Um dos privilégios de fazer parte da equipe de Pesquisa FAPESP é saber em primeira mão, com riqueza de detalhes, o que há de novo em algumas das numerosas áreas do conhecimento que cobrimos. Nesta edição, trazemos uma informação que põe fim a uma dúvida antiga: o Brasil tem montanhas? Para quem, como eu, passou grande parte da vida subindo e descendo a serra do Mar, nunca houve dúvidas. Para sair de Santos e alcançar São Paulo, edificada a quase 800 metros acima do nível do mar, era preciso vencer “a muralha”, como era chamada pelos primeiros portugueses a linda montanha enfeitada pela Mata Atlântica.

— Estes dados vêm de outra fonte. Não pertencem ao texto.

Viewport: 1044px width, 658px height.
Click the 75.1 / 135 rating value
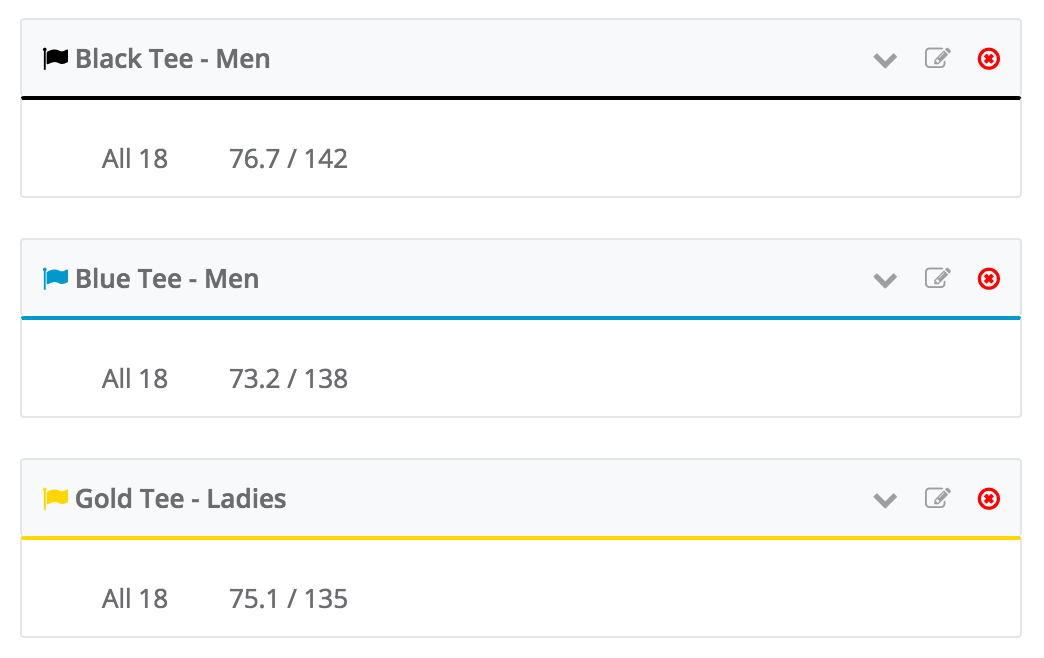click(x=288, y=599)
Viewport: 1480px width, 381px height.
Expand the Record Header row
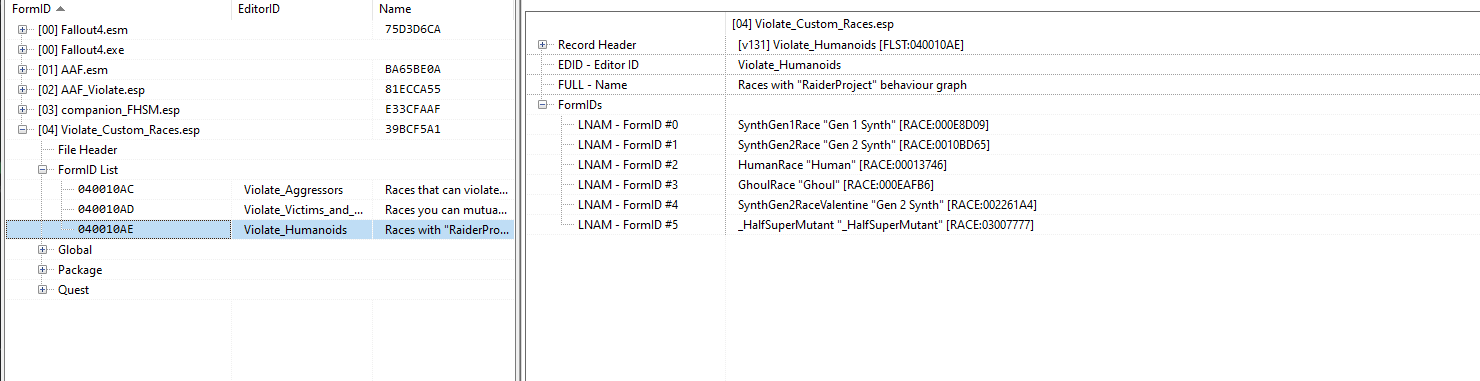click(x=543, y=44)
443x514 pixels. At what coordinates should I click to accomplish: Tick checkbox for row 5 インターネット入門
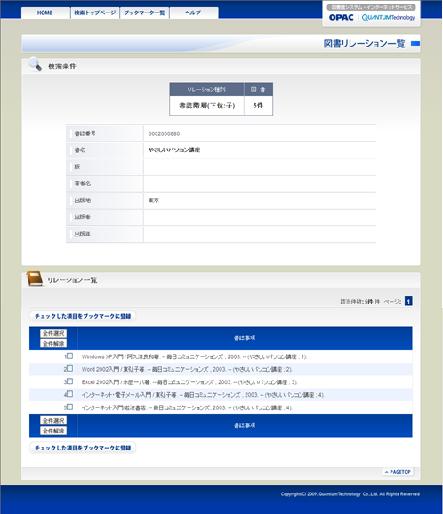pos(70,407)
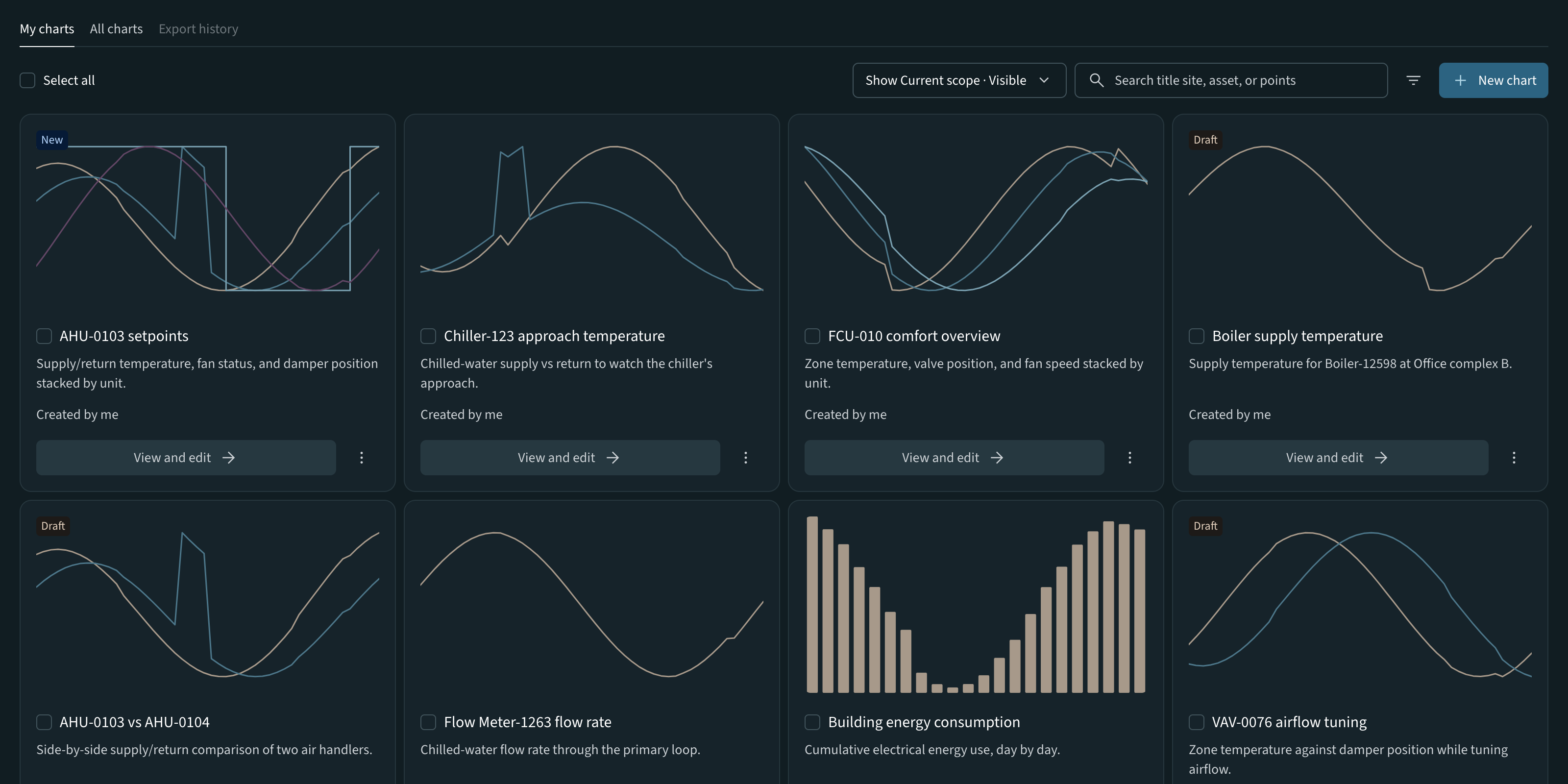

A dúvida existia em razão de um conceito antigo. Apenas nas regiões do planeta onde há colisão de placas da litosfera – a camada sólida mais superficial da Terra – haveria a possibilidade de existir montanhas. Em 2019, uma nova classificação do relevo começou a ganhar forma durante um congresso de geografia física realizado em Fortaleza, no Ceará. A partir dali, uma equipe composta por 70 geólogos e geógrafos, com o apoio do Instituto Brasileiro de Geografia e Estatística (IBGE), dedicou seis anos à tarefa de atualizar a definição analisando mapas e indo a campo.

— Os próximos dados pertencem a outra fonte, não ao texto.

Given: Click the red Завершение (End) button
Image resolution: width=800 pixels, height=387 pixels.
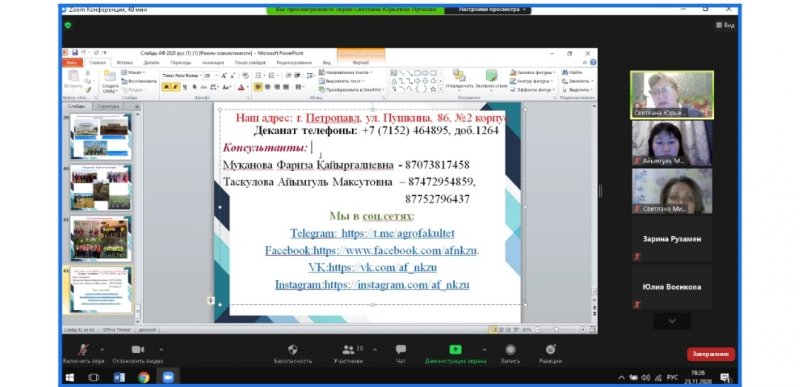Looking at the screenshot, I should click(x=711, y=354).
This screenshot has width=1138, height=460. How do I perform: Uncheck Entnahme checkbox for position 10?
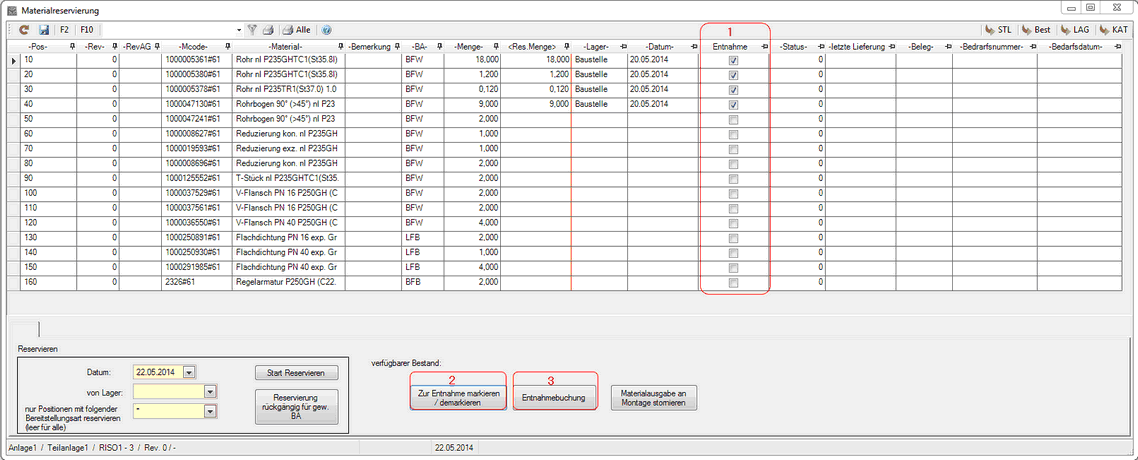point(733,60)
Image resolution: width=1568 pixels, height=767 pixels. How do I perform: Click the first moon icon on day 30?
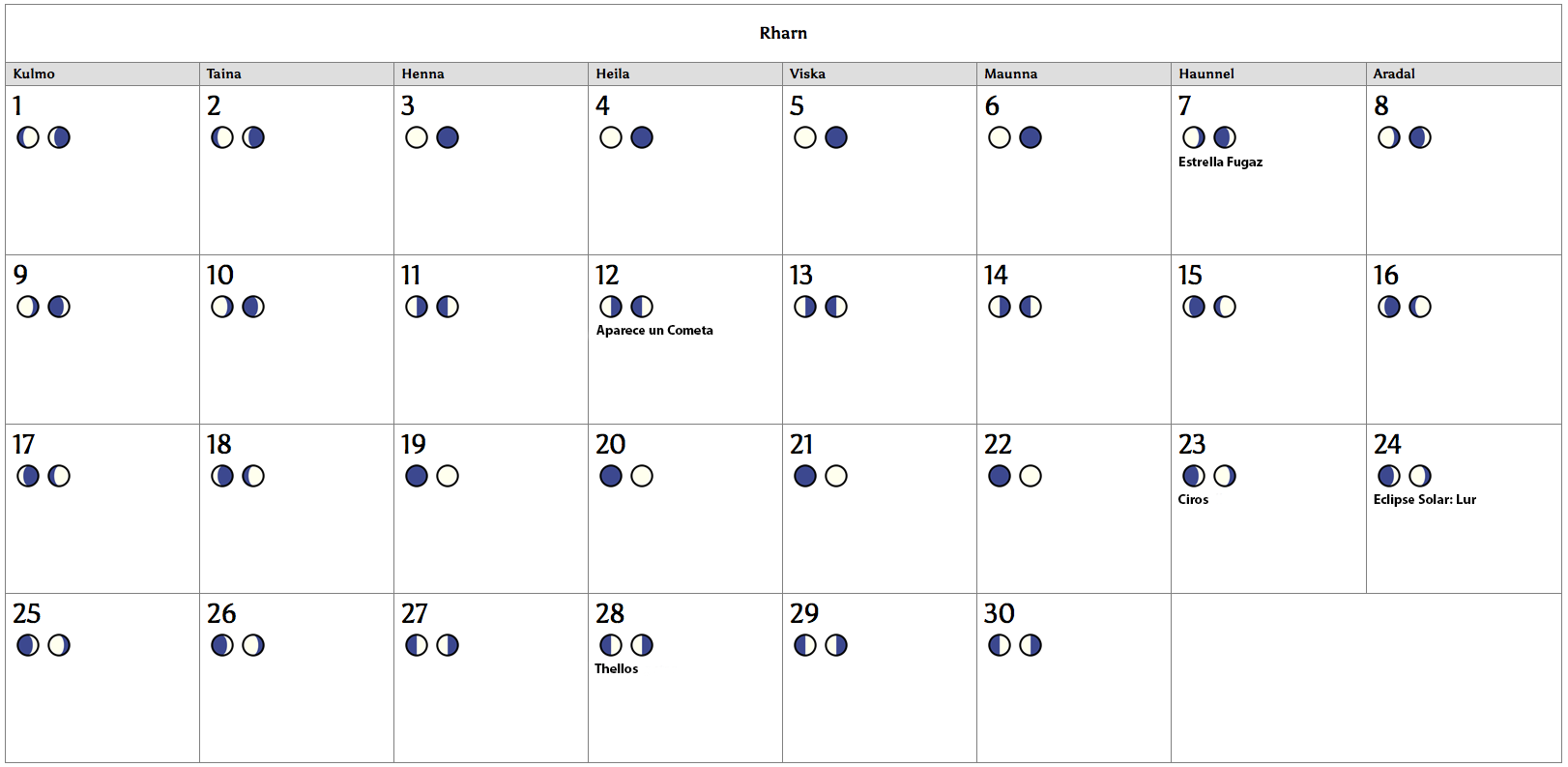pos(1000,645)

Após esse período de estudos, convencionou-se que montanhas são formas de relevo agrupadas com pelo menos 300 metros de altura em relação às áreas vizinhas, com topos aguçados e encostas íngremes. E podem ter se originado de vários processos geológicos, não somente da colisão de placas litosféricas. Em maio, o IBGE deve apresentar publicamente o mapa de revelo do país. A reportagem do editor de Ciências da Terra, Carlos Fioravanti, antecipa parte dessas conclusões.

Outra linha de pesquisa bem diferente da geologia e geografia também se dedica a desfazer mal-entendidos. Grupos de cientistas da computação de diversas universidades brasileiras trabalham em novos softwares para identificar conteúdos falsos e combater a desinformação, que estão cada vez mais presentes em vídeos e aplicativos de mensagens. Não se trata apenas de questões envolvendo política, mas também de conteúdo falso sobre saúde e até vídeos manipulados de regiões em conflito, como no Oriente Médio. A repórter Sarah Schmidt conta, com bons exemplos, o empenho dos pesquisadores na busca pela verdade dos fatos.

Para quem gosta de cerveja, esta edição está especialmente atraente. O repórter colaborador Gilberto Stam mostra as pesquisas que procuram criar uma bebida nacional, utilizando ingredientes locais, métodos próprios e receitas que diferem das bebidas tradicionais feitas na Europa. O desenvolvimento ocorre em vários estados brasileiros e não está mais restrito aos laboratórios de universidades e cervejarias artesanais. Pelo menos um grande fabricante se mostrou interessado nas leveduras raras que permitem produzir cervejas com sabor regional.

A entrevista de Reginaldo Prandi contribui para a diversidade de temas deste número. Feita pela editora assistente Christina Queiroz, versa sobre a trajetória multidisciplinar do sociólogo. Prandi passou pela demografia, foi um dos primeiros a trabalhar com informática no país, investigou as pesquisas eleitorais e ajudou a consolidar o campo da sociologia da religião.